10. P.W.9 has found 8 cut injuries on the body of the deceased. The injury to neck has cut jugular vein and other vital organs. Though it has not been elicited from P.W.9 that the injuries found on the deceased would have been sufficient to cause death or not, we are satisfied that the injury to neck, cutting the jugular vein and the injury No.9 are necessarily fatal. Injury No.8 is also a grevious one, wherein the left femur was cut and corresponding internal muscles were also found cut. The left temporal bone was found fractured due to the injury No.9. From the weapon used, the number of injuries caused and location of the injuries and the nature of injuries, we are of the clear opinion that the appellant had intention to cause death of the deceased. Therefore, the act of the appellant falls within the first limb of Section 300 I.P.C so as to warrant punishment under Section 302 I.P.C. for having caused the death of the deceased.

11. As concluded, P.W.1 was cut indiscriminately by the appellant because she attempted to prevent him from further attacking the deceased. Admittedly, she underwent treatment for about one month as in patient from 13.12.2004 to 12.01.2005. The injury No.1 was found on the back of the neck. The second injury found on the head, was bone deep. The appellant would have continued to attack P.W.1 to kill her but for the arrival of P.Ws 3 and 4 to the scene of occurrence. The fact that he has caused five cut injuries on P.W.1 and the fact that two injuries were caused on the vital parts, namely, neck and hear, would go to establish that the appellant had the intention to kill P.W.1 also. The act of the appellant, attacking P.W.1, is an offence punishable under Section 307 I.P.C.

12. The last contention of the learned counsel for the appellant that the appellant would not have been arrested on 14.4.2004 at 5.30. a.m. as it is stated by the prosecution, in view of the positive evidence of P.WS 3 and 4 that the appellant was caught hold by the villagers soon after the the occurrence at the place of occurrence itself, is to be accepted.
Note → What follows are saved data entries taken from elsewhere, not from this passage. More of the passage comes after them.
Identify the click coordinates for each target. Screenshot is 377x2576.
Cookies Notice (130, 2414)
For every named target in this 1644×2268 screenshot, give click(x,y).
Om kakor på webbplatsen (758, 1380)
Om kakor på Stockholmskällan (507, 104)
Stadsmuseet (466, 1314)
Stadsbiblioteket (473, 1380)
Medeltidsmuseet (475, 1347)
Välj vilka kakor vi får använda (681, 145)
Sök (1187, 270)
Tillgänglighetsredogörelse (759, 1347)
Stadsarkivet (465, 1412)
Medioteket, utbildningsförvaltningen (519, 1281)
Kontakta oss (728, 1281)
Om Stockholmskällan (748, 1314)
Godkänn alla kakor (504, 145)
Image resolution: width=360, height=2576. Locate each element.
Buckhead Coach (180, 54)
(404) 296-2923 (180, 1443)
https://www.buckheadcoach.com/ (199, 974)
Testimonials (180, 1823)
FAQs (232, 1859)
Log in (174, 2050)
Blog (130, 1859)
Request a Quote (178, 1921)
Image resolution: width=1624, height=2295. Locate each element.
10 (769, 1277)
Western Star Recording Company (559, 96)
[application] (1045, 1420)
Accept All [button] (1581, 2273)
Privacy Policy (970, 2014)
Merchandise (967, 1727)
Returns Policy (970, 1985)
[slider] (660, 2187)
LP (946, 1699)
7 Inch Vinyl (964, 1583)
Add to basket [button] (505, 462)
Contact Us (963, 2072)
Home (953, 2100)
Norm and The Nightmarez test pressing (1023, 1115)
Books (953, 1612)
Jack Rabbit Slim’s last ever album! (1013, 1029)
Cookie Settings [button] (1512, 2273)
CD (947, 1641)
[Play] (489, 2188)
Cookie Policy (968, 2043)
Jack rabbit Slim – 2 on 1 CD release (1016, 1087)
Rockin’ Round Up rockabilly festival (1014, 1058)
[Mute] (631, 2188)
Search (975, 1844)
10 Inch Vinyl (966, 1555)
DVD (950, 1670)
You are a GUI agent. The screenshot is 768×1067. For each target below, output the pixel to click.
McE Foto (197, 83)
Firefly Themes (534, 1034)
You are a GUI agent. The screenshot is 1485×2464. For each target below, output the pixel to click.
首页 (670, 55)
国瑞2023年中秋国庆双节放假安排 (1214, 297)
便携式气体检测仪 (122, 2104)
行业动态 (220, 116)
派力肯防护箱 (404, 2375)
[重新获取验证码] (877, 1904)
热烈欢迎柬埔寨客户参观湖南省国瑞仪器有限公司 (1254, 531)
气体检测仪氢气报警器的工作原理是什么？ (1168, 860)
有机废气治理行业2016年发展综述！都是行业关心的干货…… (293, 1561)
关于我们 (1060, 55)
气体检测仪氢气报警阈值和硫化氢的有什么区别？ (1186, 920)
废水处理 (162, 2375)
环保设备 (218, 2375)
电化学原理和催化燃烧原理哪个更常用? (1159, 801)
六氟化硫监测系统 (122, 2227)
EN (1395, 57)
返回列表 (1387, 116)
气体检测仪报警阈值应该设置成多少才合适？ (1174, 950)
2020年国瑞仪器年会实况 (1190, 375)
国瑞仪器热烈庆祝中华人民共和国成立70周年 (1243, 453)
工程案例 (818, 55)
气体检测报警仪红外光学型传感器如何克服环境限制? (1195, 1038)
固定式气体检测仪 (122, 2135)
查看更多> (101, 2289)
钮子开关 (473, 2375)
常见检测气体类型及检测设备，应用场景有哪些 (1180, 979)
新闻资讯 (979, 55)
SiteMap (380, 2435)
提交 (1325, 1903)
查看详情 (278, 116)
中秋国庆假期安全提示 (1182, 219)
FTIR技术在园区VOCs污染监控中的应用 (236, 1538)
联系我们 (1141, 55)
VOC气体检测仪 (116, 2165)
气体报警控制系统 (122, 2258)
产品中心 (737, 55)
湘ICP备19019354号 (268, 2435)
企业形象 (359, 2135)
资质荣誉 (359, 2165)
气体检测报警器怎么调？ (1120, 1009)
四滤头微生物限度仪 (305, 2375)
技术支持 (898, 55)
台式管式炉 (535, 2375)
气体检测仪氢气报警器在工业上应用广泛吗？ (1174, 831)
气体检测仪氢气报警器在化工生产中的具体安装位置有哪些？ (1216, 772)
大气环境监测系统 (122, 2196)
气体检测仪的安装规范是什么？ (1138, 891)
The learned Additional Public Prosecutor is not in a position to counter the said argument of the learned counsel for the appellant.

13. Therefore, we are not prepared to accept the theory of the prosecution that the appellant was arrested on 14.12.2004 and on his confession, M.O1, Aruval was recovered. Because we disbelieve the said theory of the prosecution, we cannot throw out the case of prosecution as false.

14. The learned counsel would also add that the injury on the accused has not been explained. A perusal of Ex.P.4 would show that the said injury was sustained by him on 14.12.2004 at 7.45 a.m, according to his statement. When it is the evidence of P.Ws 3 and 4 that the appellant was taken into custody by the police on 13.04.2004 itself, the case of the prosecution that he sustained injuries on 14.12.2004 at about 7.45 a.m., cannot be accepted. However, considering the fact that the injuries are very minor in nature, such as an abrasion on the left side of vertex and a contusion on the right ankle of mandibles, we are of the opinion that the non-explanation of the said injuries by the prosecution, is not a serious flaw in the case of the prosecution, so as to discard the evidence of P.W1, the injured eye witness, which draws corroboration from the evidences of P.W.3 and 4.

15. For all the reasons stated above, we are in conformity with the findings of the lower Court that the appellant and the appellant alone, has killed the deceased and has made an attempt on the life of P.W.1. The lower Court has rightly convicted the appellant under Sections 302 and 307 I.P.C and has imposed proper punishment, which does not require any interference at all.

16. In the result, the appeal fails and the same is dismissed. The conviction and sentence imposed by the lower court is confirmed.

pal To

1. The Principal Dist. & Sessions Judge, Ramnad.

2. The Inspector of Police Nainar Kovil Police Station Ramnad District

3. The Public Prosecutor, Madurai Bench of Madras High Court,Madurai.